STUDY MATERIAL Block Start

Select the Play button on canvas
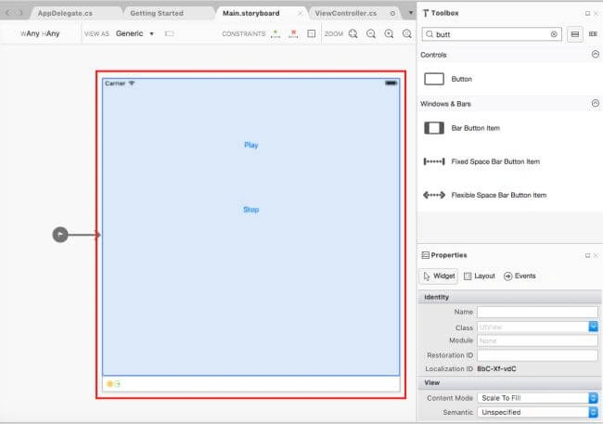603x424 pixels. (251, 145)
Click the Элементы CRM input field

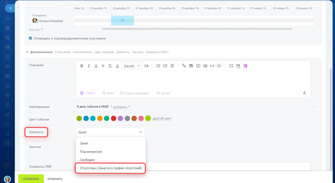click(x=228, y=166)
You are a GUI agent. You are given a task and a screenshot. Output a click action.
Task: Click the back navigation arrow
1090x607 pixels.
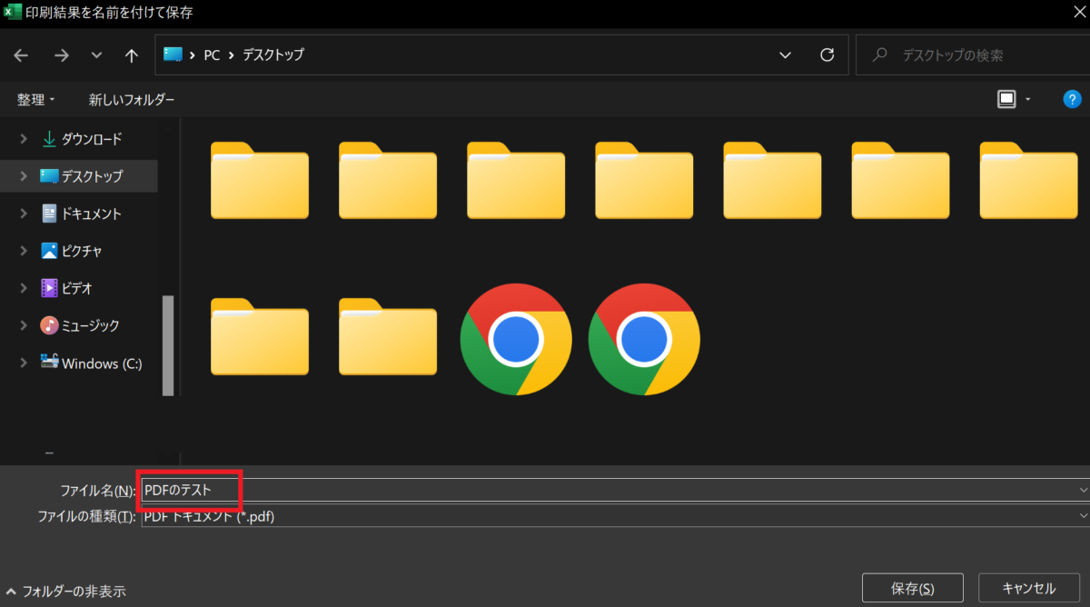[x=20, y=55]
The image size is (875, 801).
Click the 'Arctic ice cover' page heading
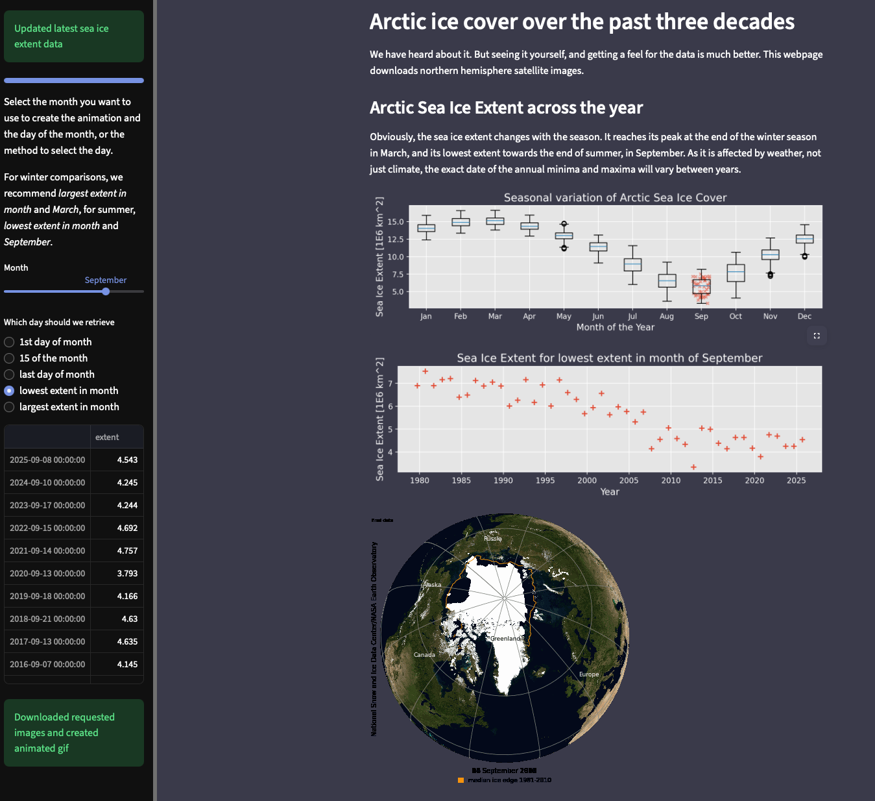pos(582,21)
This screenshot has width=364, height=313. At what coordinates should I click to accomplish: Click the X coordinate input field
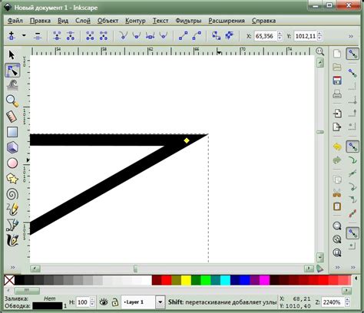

STUDY MATERIAL Block End

EXERCISE –
For each line of the material that contains "screenshot", return a copy.

WRITTEN RESPONSE –
You are a GUI agent. You are given a task and a screenshot. Output a click action.
This screenshot has width=364, height=313. At what coordinates should I click to accomplish: Click the X coordinate input field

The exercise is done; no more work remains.